Extended Unemployment Benefits and Unemployment Spells
Extended UI benefits in the aftermath of the Great Recession raised the average duration of unemployment by 7 percent and caused the unemployment rate to increase by 0.4 percentage points.
Extensions of the number of weeks for which unemployed workers were able to receive unemployment insurance (UI) benefits in the previous two recessions caused these beneficiaries to stay unemployed a little longer than usual, according to new research by Henry Farber and Robert Valletta. In Do Extended Unemployment Benefits Lengthen Unemployment Spells? Evidence from Recent Cycles in the U.S. Labor Market (NBER Working Paper No. 19048), the authors report that extended UI benefits did not delay the unemployed from getting jobs. Rather, it delayed them from exiting the workforce entirely. Although this effect is relatively small, it is large enough for extended benefits to make a substantial contribution to the increase in long-term unemployment in recent years.
Since extended benefits became available in different states at different times, the authors were able to exploit the differences in the timing of extensions, and in their length, to estimate the disincentive effect of UI benefits through late 2012. They conclude that "... extending unemployment insurance benefits in weak labor markets has virtually no effect on the rate of job finding but, on average, unemployment spells are somewhat longer as a subset of UI recipients remain nominally unemployed rather than exit the labor force."
During the last few years, unemployed workers were eligible to receive UI benefits for an unprecedented maximum of 99 weeks in most states, compared with the normal UI availability of 26 weeks. The study finds that these extended UI benefits in the aftermath of the Great Recession prolonged the average duration of unemployment by 7 percent and caused the unemployment rate to increase by an extra 0.4 percentage points. The same dynamic occurred during the much milder downturn of the early 2000s, but the effects were smaller because the extension of benefits was not as widespread, or as generous, as in the Great Recession.
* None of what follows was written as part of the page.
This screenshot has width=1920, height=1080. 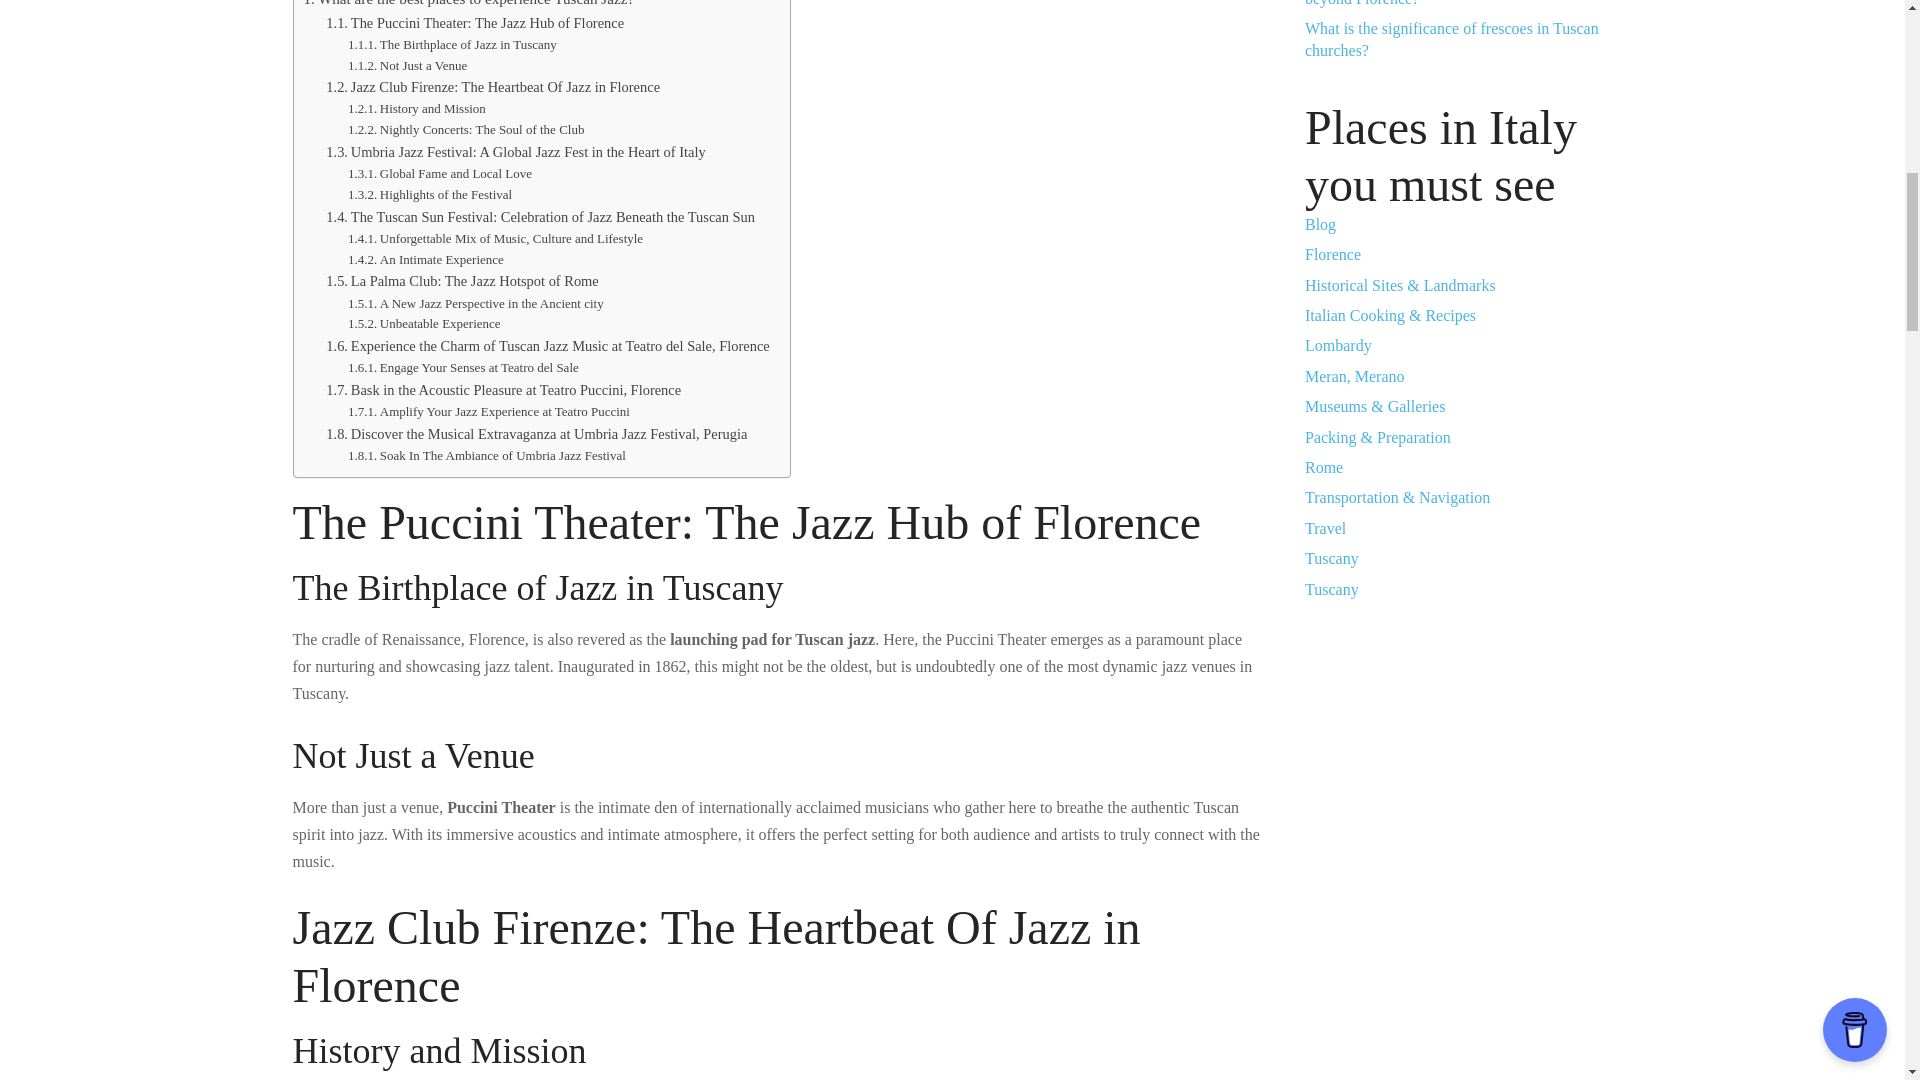 What do you see at coordinates (475, 22) in the screenshot?
I see `The Puccini Theater: The Jazz Hub of Florence` at bounding box center [475, 22].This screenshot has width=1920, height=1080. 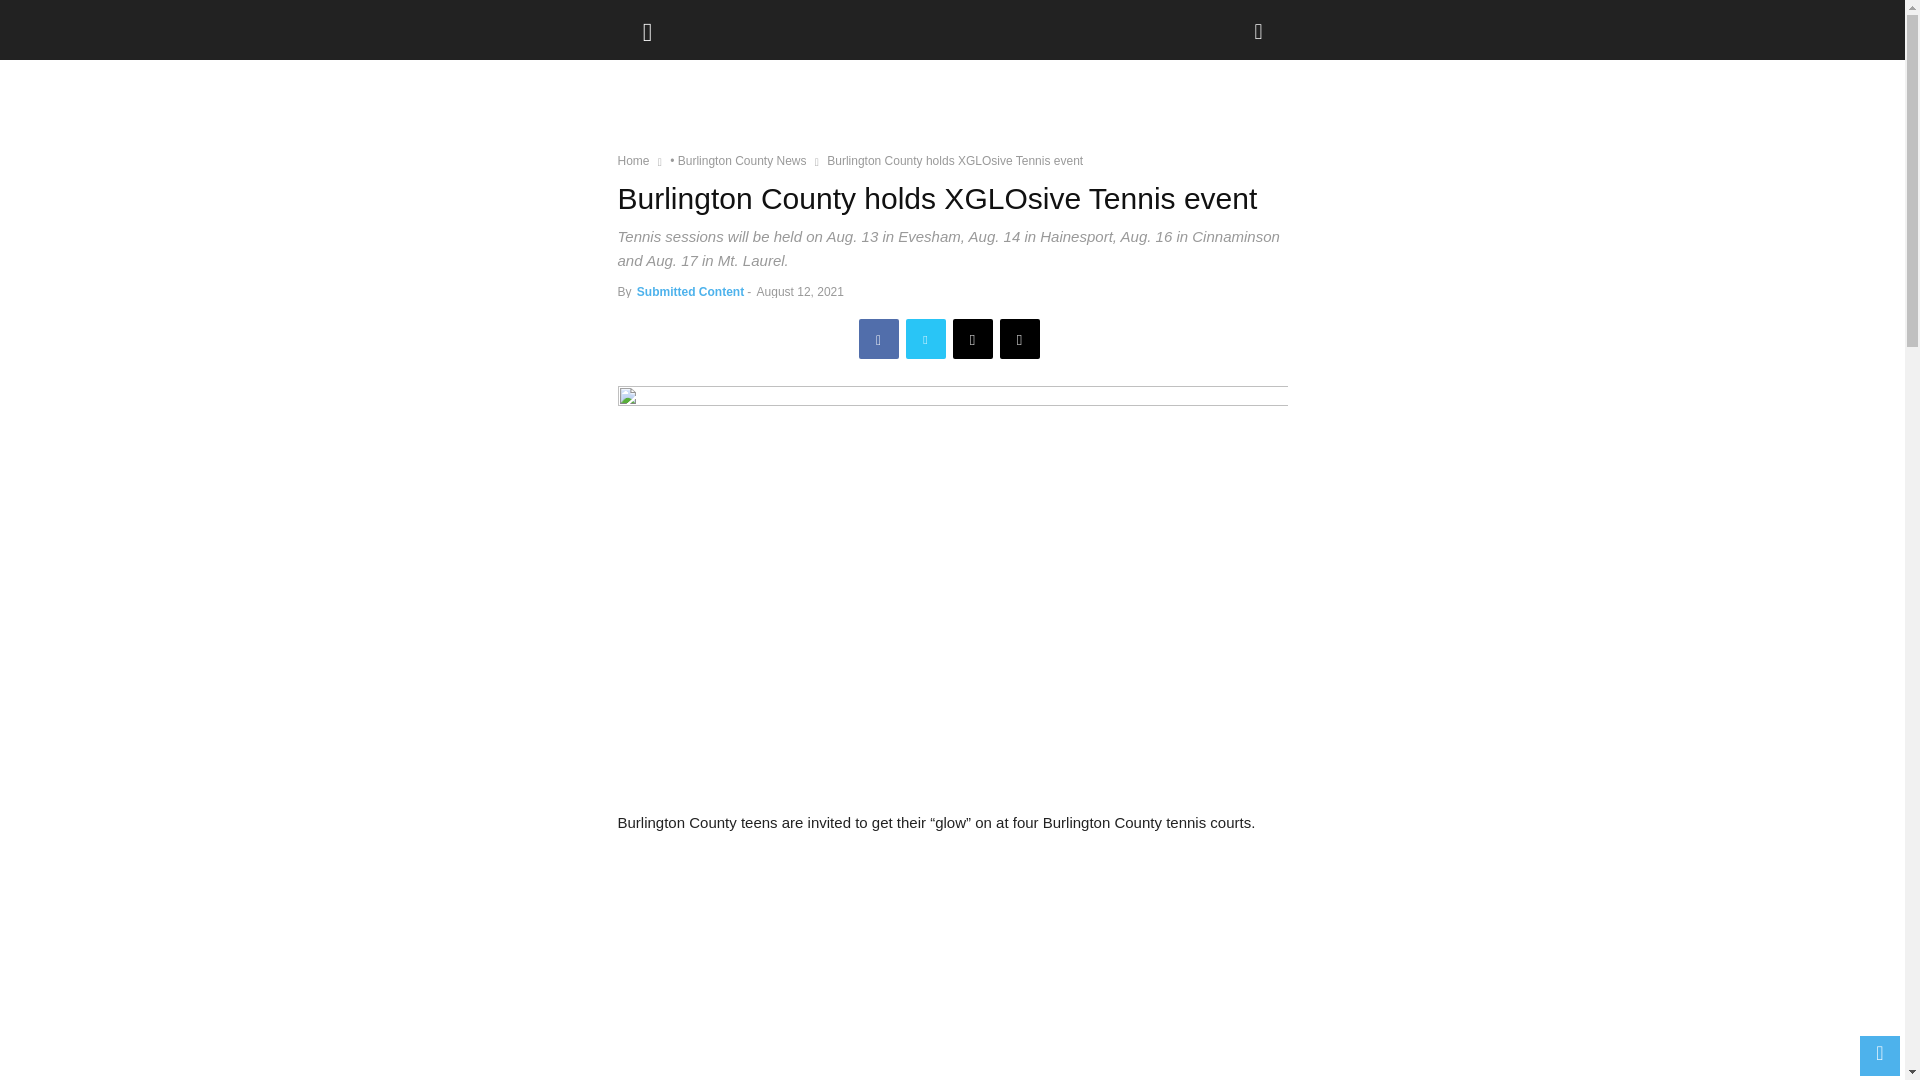 I want to click on Email, so click(x=972, y=338).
Past empirical research has produced a range of estimates regarding the disincentive effects of UI benefits on job search in the United States. The authors note that extending UI benefits today is probably less of a disincentive to finding a job than it used to be. In the 1970s and 1980s, companies often used temporary layoffs to reduce their workforce during downturns, and sometimes timed their recalls to coincide with the end of unemployment insurance benefits. This is less common now. More generally, job availability during the Great Recession and its aftermath was so limited, and extended benefits were so much more widely available than in previous downturns, that past results regarding disincentive effects may not apply.
The study notes that even in recessions, the vast majority of the unemployed find jobs relatively quickly. In the aftermath of the mild recession of 2001, for example, only about 10 percent of unemployment spells lasted at least 6 months. The corresponding percentage in the aftermath of the Great Recession was only slightly higher, at 13.7 percent. Thus, extended unemployment benefits affect only a minority of job losers. After the 2001 recession, job losers whose unemployment duration placed them in the top fifth of the distribution were unemployed for an average of 5.4 months. The authors estimate that this group experienced one extra week of unemployment due to extended benefits. By contrast, in the aftermath of the Great Recession, during 2009-11, individuals in the top fifth of the unemployment distribution were unemployed for an average of 6.8 months, and experienced about two extra weeks of unemployment due to extended benefits.
The study concludes that extended UI benefits boost the unemployment rate slightly, accounting for 0.12 percentage points of the 5.4 percent U.S. unemployment rate in 2003 and 0.40 percentage points of the 9 percent unemployment rate in 2010. However, among unemployment spells that last at least six months, extended UI has a larger effect and may account for up to one quarter of observed long-term unemployment.